Dec 3, 2012 at 6:37 PM Post #11 of 77
Have you ever tried the 2X before? Or is 3X your only Sensaphonics? I'm wondering if you have any sort of comparison between the two?
Also, since the cabling is similar to Shure's, does this mean the Shure adaptor cable with iPhone remote control will also work with Sensaphonics now?
Dec 4, 2012 at 9:28 AM Post #12 of 77
Have you ever tried the 2X before? Or is 3X your only Sensaphonics? I'm wondering if you have any sort of comparison between the two?
Also, since the cabling is similar to Shure's, does this mean the Shure adaptor cable with iPhone remote control will also work with Sensaphonics now?

Hi there. There is no 3X. There's a 2X-S, though. Based on input from stage musicians, the 2MAX incorporates some changes and gives greater headroom. The 3MAX adds a bass driver.
I have the 3MAX. I haven't heard the 2MAX, but it should be a more neutral take on the same stage monitor tuning.
I'll let Jack answer your question about the Shure iphone adapter.
Dec 4, 2012 at 9:31 AM Post #13 of 77
Nice review, Kunlun. Do you EQ? If so, how well do they respond to adding on the low end?

By request, I gave the 3MAX a big bass EQ boost just to see how it handles it. I'm happy to say that while I don't think the 3MAX needs added bass, it can take the extra bass easily. No problems at all, you just get even more of the excellent bass the 3MAX provides.
Dec 4, 2012 at 5:35 PM Post #14 of 77
Hi there. There is no 3X. There's a 2X-S, though. Based on input from stage musicians, the 2MAX incorporates some changes and gives greater headroom. The 3MAX adds a bass driver.
I have the 3MAX. I haven't heard the 2MAX, but it should be a more neutral take on the same stage monitor tuning.
I'll let Jack answer your question about the Shure iphone adapter.
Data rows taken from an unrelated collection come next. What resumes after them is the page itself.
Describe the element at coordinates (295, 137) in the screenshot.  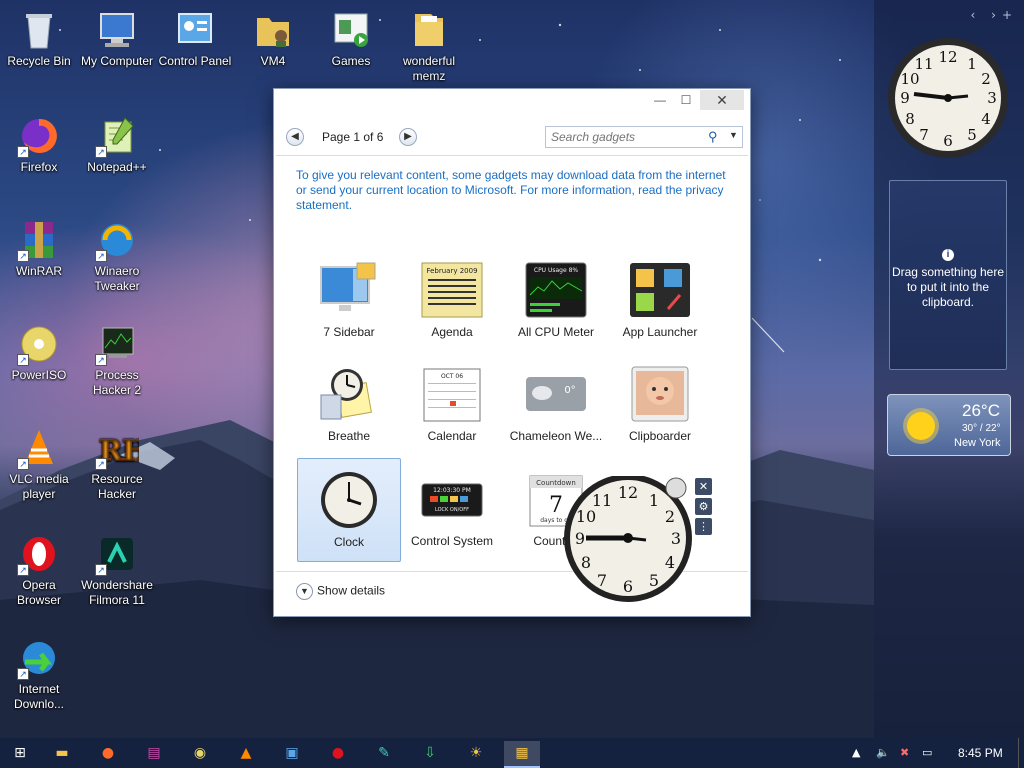
I see `previous-page-button: ◀` at that location.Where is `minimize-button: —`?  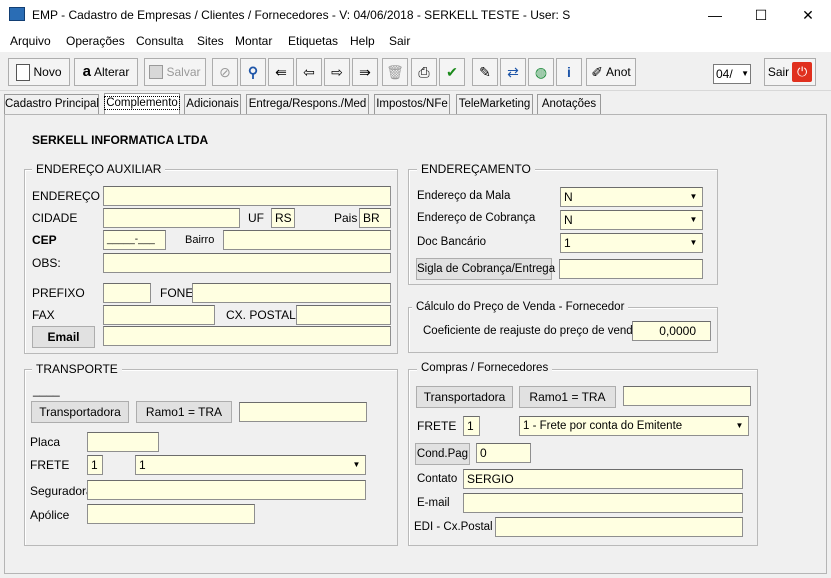 minimize-button: — is located at coordinates (715, 16).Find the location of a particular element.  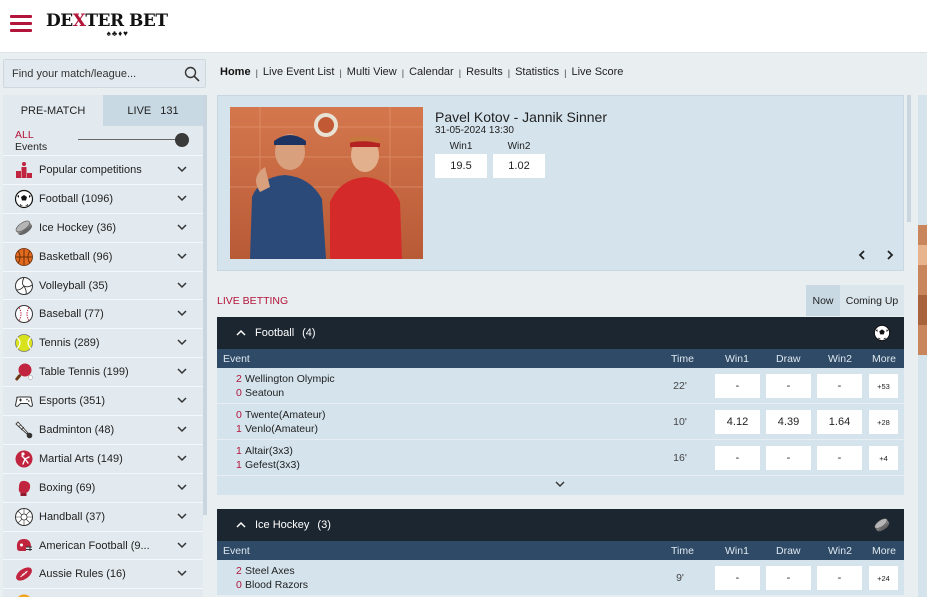

nav-link-live-event-list: Live Event List is located at coordinates (299, 72).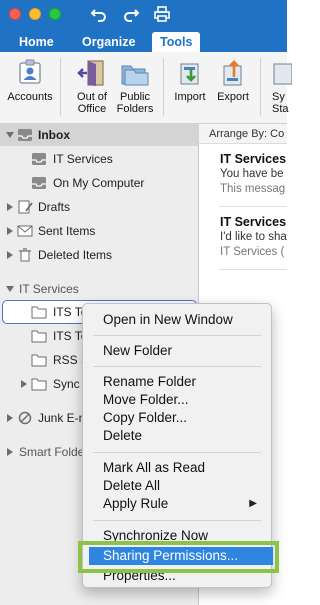  What do you see at coordinates (144, 14) in the screenshot?
I see `title-bar` at bounding box center [144, 14].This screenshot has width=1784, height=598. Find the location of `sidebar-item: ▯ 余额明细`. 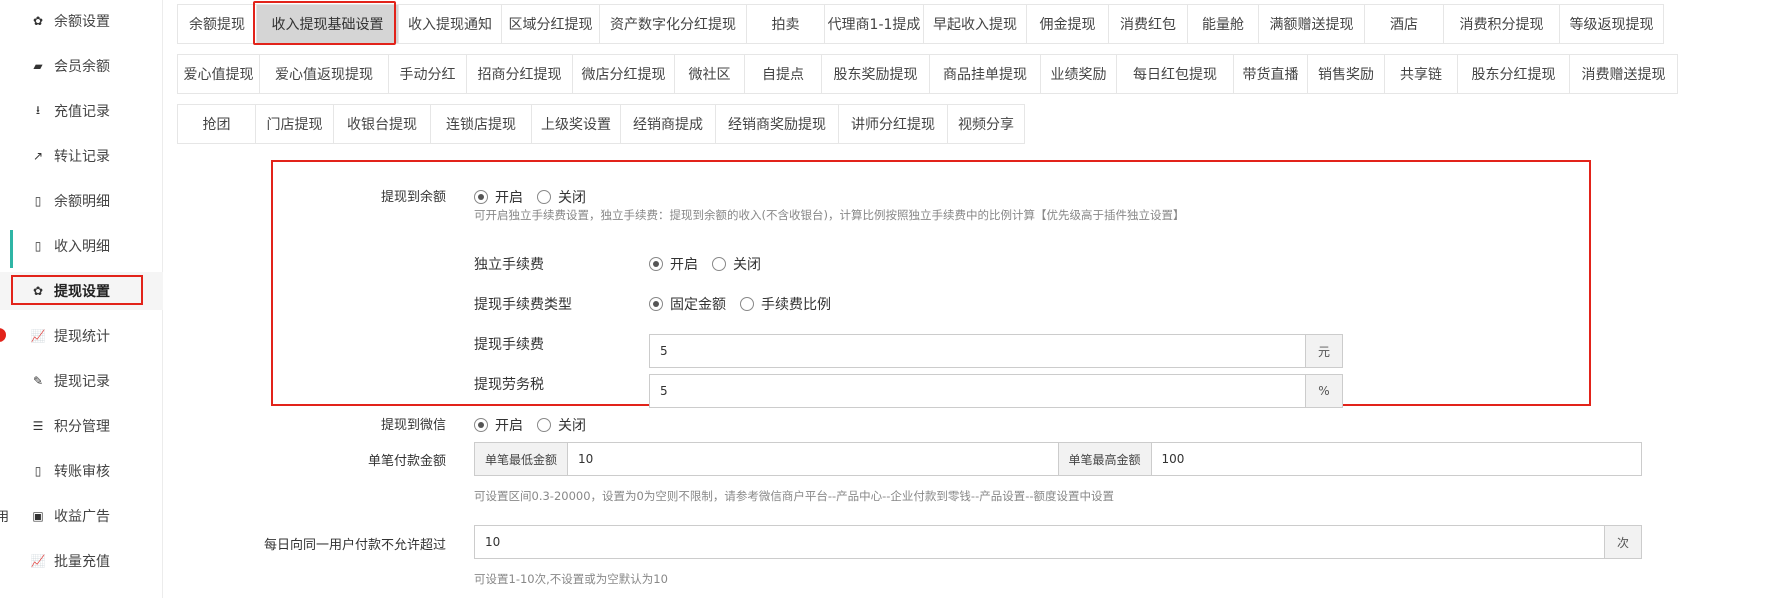

sidebar-item: ▯ 余额明细 is located at coordinates (82, 201).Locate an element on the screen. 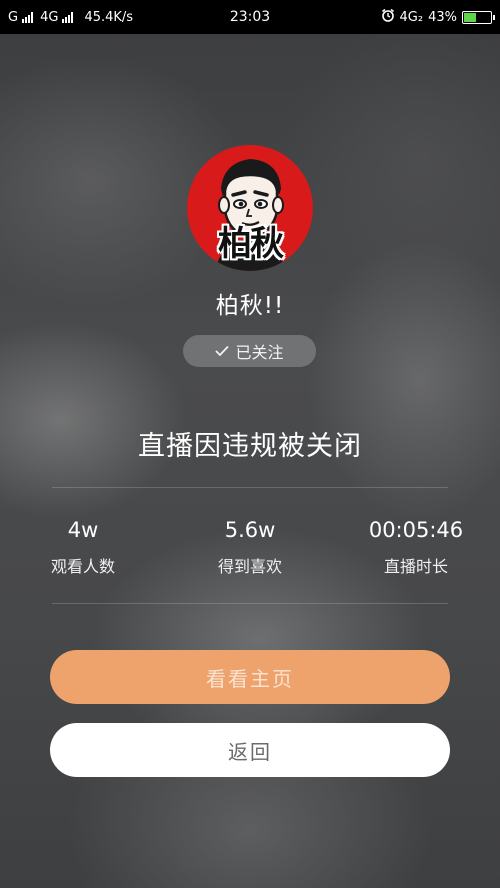 Image resolution: width=500 pixels, height=888 pixels. stat-duration: 00:05:46 直播时长 is located at coordinates (416, 548).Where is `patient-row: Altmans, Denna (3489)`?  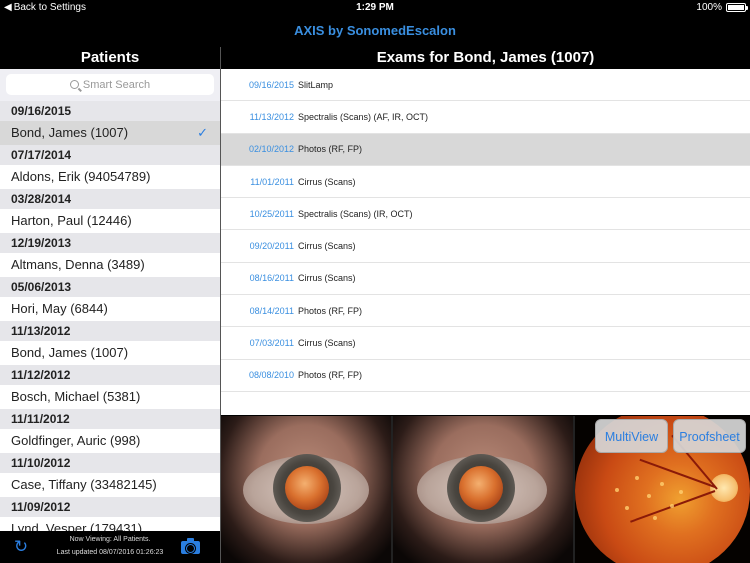
patient-row: Altmans, Denna (3489) is located at coordinates (110, 265).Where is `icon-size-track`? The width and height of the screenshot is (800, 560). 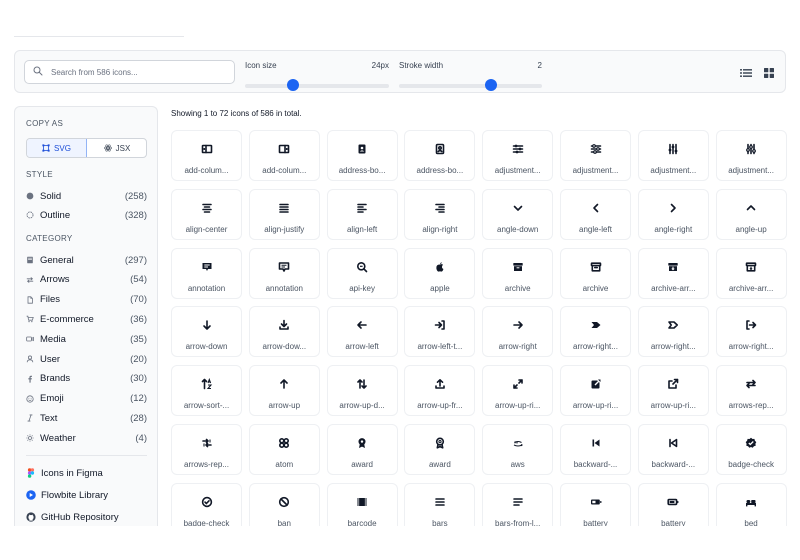 icon-size-track is located at coordinates (317, 86). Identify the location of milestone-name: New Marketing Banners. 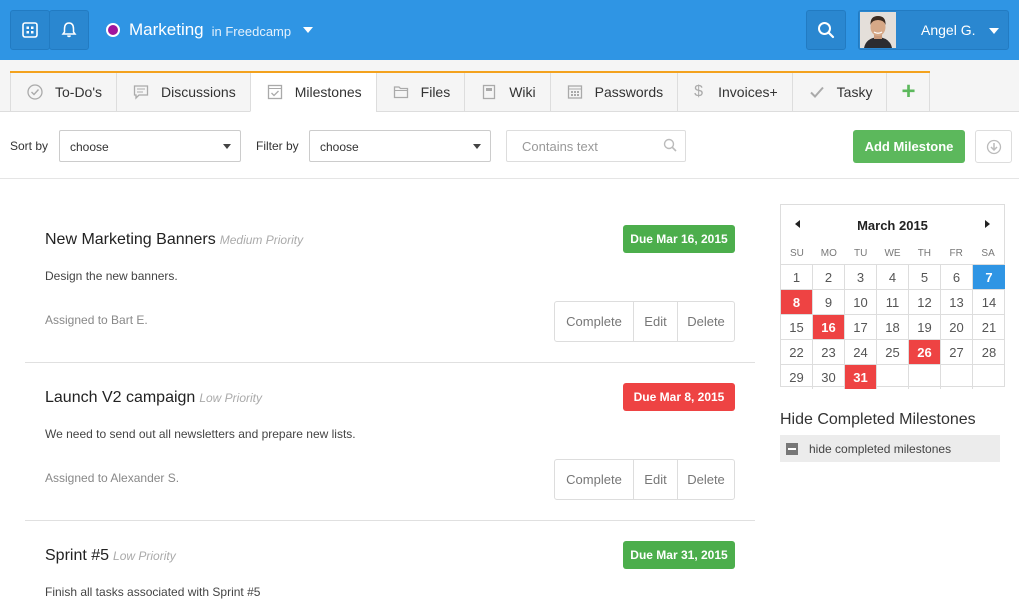
(130, 240).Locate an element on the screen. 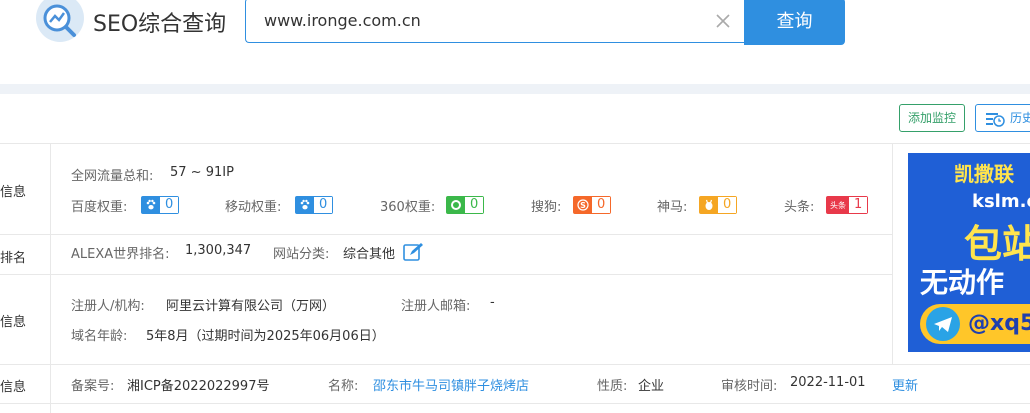 The width and height of the screenshot is (1030, 413). domain-age-value: 5年8月（过期时间为2025年06月06日） is located at coordinates (266, 336).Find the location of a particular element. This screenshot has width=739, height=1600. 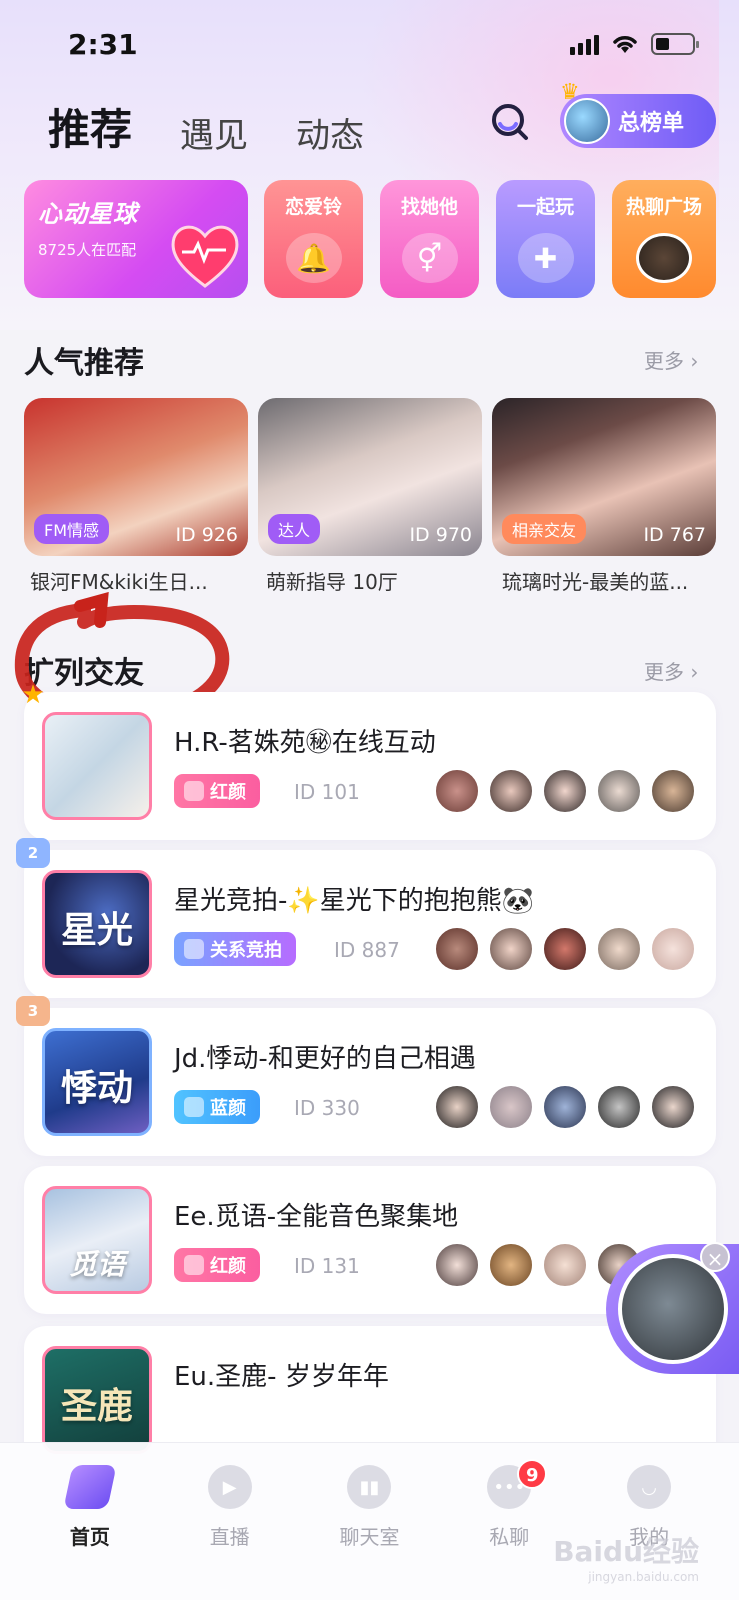

room-id: ID 887 is located at coordinates (367, 950). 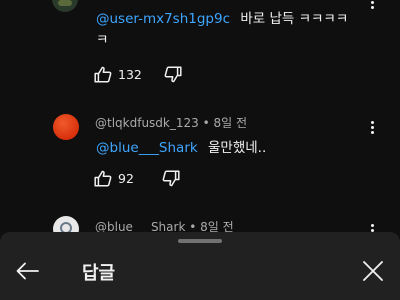 I want to click on like-count: 92, so click(x=126, y=178).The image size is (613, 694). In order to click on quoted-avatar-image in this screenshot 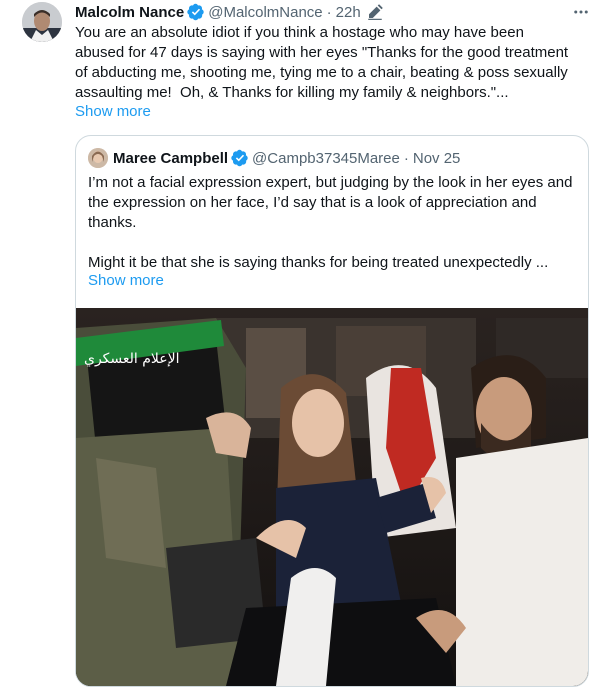, I will do `click(98, 158)`.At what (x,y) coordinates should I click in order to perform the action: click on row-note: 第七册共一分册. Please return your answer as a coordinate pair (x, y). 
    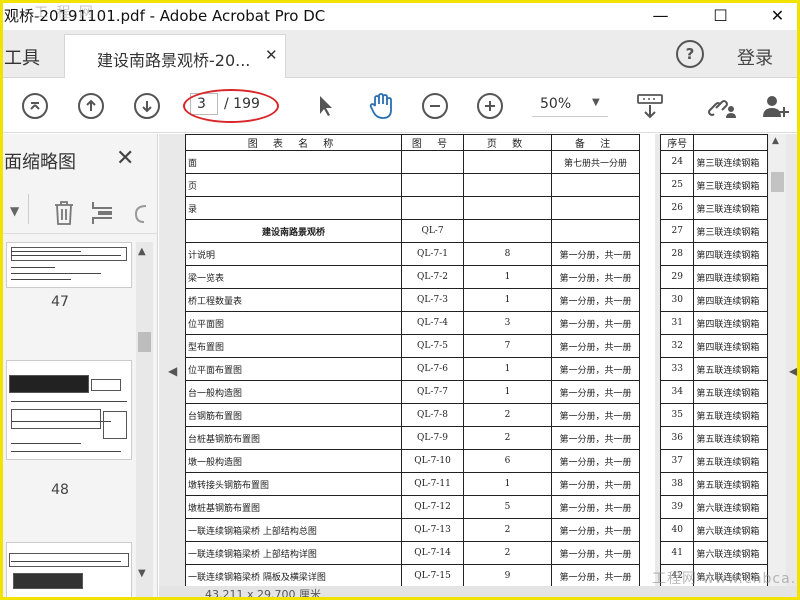
    Looking at the image, I should click on (596, 162).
I was just lazy when I typed "3X", I meant 3Max. I have the 2X-S for several years now myself and wondered if anyone had tried both 2X-S and 3Max. I never felt there was a lack of bass overall when using the 2X-S, rather there was a lack of deep bass extension that you get with the triple and quad driver IEMs. Have you compared the 3Max with any other triple or quad driver IEMs? How does the bass extension fair?
I'm in the processing of having a new Sensa made, since my 2X-S's right side driver seems to be failing, I'm still deciding whether or not I want the 2X-S or get a 3Max.. hehehe.
Dec 4, 2012 at 7:05 PM Post #15 of 77
Have you ever tried the 2X before? Or is 3X your only Sensaphonics? I'm wondering if you have any sort of comparison between the two?
Also, since the cabling is similar to Shure's, does this mean the Shure adaptor cable with iPhone remote control will also work with Sensaphonics now?

Because current Sensaphonics customs and the Shure SE Series use the same coaxial connectors to the earpieces, the Shure cable with iPhone remote control should indeed be fully functional when used with the 2X-S, 2MAX, or 3MAX. (Please note that this hasn't been tested and Sensaphonics would welcome confirmation.)